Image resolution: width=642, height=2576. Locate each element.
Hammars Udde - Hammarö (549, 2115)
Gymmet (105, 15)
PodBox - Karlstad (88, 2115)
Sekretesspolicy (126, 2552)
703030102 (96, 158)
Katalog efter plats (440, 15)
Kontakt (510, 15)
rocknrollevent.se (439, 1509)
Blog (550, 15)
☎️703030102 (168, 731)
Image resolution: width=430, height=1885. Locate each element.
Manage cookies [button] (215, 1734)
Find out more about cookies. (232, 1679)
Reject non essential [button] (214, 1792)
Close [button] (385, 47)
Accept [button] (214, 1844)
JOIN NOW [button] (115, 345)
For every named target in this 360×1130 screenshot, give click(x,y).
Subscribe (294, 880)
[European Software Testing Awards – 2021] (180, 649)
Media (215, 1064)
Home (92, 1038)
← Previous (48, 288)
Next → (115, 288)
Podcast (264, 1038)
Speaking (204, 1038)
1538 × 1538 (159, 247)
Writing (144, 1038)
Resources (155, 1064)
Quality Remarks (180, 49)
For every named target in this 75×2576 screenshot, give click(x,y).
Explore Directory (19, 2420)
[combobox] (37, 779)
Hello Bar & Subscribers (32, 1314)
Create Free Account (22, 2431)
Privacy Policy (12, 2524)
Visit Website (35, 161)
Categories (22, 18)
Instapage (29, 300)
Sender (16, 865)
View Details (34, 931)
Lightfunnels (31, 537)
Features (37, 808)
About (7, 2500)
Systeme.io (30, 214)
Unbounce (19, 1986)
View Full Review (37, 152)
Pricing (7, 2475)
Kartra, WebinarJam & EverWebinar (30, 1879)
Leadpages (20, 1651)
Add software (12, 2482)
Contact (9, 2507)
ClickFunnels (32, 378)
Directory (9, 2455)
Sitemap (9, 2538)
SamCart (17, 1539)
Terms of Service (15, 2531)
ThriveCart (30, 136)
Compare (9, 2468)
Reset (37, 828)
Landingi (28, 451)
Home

======

→ **Task**
Only a number is wanted here: how many lines in the data above include the string "cookies"?

→ **Response to the task**
2